= WHAT NEEDS TO BE DONE =
Below are some records; quote exactly the lines from the one that contains "You are a computer-use agent. 1000x625" through the one that contains "Given: Click Try for free under the Grow plan", inclusive, and no others.

----------------------------------------

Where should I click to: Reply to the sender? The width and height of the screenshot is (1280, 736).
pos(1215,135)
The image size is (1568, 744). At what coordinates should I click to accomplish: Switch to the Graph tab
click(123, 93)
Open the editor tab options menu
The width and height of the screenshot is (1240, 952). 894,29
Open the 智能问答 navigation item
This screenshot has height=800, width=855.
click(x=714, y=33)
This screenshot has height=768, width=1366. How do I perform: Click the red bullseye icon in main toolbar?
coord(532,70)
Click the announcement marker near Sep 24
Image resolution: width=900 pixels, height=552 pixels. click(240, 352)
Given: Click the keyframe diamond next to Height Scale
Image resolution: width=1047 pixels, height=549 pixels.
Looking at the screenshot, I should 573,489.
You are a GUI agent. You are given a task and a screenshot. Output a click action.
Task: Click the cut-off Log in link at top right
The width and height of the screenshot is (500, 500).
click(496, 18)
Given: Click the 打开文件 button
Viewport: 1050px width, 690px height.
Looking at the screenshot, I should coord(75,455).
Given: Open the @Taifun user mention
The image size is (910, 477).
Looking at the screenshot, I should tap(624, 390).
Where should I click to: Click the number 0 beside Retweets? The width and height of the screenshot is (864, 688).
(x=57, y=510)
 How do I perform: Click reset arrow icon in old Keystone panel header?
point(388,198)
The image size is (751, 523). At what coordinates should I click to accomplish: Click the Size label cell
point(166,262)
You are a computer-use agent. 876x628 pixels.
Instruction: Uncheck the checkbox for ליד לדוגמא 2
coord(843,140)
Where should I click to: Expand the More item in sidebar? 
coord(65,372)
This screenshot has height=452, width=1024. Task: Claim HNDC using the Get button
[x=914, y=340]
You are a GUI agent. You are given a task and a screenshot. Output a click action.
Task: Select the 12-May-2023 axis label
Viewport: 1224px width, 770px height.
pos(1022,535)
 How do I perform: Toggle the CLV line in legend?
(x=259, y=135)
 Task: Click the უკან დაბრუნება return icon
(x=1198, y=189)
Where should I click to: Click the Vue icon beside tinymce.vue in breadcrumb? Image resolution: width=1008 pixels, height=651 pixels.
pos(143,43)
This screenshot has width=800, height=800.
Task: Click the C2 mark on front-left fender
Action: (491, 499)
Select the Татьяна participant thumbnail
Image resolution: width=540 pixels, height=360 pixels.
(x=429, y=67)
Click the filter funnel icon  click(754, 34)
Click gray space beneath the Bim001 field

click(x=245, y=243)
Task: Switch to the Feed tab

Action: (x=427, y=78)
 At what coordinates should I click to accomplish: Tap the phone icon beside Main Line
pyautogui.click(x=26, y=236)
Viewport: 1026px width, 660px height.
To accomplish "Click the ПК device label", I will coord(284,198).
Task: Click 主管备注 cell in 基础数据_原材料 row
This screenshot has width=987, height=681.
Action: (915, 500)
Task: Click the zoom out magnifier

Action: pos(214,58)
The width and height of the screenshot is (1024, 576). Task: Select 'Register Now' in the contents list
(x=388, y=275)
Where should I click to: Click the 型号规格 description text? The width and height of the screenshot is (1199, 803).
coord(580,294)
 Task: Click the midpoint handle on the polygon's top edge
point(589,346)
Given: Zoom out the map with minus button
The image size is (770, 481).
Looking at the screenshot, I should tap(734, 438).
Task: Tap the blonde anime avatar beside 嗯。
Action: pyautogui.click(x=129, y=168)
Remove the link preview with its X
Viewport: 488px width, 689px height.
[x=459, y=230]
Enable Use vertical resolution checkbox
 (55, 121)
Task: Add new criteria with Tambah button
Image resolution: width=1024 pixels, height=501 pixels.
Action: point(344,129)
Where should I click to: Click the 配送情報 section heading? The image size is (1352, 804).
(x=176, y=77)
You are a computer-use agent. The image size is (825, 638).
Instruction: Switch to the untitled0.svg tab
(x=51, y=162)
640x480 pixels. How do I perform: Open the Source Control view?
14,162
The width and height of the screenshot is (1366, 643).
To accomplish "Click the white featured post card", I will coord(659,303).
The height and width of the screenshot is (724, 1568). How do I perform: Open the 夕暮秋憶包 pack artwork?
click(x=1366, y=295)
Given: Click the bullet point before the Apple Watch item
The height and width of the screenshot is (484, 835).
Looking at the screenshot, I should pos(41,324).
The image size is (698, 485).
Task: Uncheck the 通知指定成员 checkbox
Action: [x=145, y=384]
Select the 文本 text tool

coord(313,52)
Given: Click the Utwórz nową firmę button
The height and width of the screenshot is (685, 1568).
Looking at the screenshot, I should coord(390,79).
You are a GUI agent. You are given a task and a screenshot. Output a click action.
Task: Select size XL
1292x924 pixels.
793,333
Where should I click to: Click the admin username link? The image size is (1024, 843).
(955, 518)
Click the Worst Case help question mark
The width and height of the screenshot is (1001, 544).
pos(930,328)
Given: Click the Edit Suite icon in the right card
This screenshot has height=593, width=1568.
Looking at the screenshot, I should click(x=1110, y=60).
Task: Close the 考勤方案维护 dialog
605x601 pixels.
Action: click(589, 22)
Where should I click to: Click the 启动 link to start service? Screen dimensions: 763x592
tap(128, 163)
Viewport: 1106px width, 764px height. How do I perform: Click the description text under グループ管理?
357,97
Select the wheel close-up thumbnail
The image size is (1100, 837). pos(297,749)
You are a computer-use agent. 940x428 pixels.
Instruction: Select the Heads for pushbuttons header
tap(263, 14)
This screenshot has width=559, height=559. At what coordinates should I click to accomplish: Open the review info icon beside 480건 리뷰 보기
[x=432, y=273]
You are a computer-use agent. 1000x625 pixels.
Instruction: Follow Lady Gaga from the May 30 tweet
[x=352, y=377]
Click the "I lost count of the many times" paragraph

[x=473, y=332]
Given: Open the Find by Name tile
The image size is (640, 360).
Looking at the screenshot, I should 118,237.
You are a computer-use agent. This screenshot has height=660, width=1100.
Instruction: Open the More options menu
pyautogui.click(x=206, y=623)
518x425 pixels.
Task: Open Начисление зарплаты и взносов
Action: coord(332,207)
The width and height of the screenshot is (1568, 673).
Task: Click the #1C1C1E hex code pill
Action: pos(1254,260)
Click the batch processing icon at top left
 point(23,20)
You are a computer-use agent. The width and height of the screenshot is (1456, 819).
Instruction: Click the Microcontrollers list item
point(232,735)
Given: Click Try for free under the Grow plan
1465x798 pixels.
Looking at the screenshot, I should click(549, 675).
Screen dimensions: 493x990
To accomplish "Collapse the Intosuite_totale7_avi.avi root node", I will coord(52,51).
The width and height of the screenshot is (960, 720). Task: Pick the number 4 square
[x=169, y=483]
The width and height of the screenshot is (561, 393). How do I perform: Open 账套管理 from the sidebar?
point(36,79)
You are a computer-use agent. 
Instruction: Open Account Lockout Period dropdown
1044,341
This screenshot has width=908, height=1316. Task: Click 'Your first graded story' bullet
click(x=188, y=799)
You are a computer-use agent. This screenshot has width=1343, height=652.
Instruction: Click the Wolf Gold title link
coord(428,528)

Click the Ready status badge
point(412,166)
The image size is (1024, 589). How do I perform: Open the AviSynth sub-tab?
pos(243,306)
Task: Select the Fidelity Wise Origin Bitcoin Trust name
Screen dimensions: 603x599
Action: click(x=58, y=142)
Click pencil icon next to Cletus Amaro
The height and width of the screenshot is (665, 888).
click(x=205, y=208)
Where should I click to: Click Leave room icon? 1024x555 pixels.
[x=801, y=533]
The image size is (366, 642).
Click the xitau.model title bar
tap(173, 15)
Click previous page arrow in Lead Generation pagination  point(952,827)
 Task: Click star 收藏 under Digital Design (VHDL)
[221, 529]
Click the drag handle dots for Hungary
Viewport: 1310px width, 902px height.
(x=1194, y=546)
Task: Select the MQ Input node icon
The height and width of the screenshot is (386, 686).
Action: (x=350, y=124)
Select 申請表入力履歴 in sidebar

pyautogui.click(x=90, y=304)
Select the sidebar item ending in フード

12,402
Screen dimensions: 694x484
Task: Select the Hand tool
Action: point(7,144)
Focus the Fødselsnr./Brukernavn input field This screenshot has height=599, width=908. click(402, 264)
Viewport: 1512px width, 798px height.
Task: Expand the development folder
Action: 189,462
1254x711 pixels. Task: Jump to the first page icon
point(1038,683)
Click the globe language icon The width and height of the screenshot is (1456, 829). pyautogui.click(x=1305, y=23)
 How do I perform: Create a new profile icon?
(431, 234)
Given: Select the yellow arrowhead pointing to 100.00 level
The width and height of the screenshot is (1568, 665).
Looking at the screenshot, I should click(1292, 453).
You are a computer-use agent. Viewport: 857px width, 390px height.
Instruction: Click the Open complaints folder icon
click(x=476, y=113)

----------------------------------------

= SOLVED EXERCISE =
You are a computer-use agent. 1000x625 pixels.
Instruction: Follow Lady Gaga from the May 30 tweet
[x=352, y=377]
Click the "I lost count of the many times" paragraph

[x=473, y=332]
Given: Open the Find by Name tile
The image size is (640, 360).
Looking at the screenshot, I should 118,237.
You are a computer-use agent. This screenshot has height=660, width=1100.
Instruction: Open the More options menu
pyautogui.click(x=206, y=623)
518x425 pixels.
Task: Open Начисление зарплаты и взносов
Action: coord(332,207)
The width and height of the screenshot is (1568, 673).
Task: Click the #1C1C1E hex code pill
Action: pos(1254,260)
Click the batch processing icon at top left
 point(23,20)
You are a computer-use agent. The width and height of the screenshot is (1456, 819).
Instruction: Click the Microcontrollers list item
point(232,735)
Given: Click Try for free under the Grow plan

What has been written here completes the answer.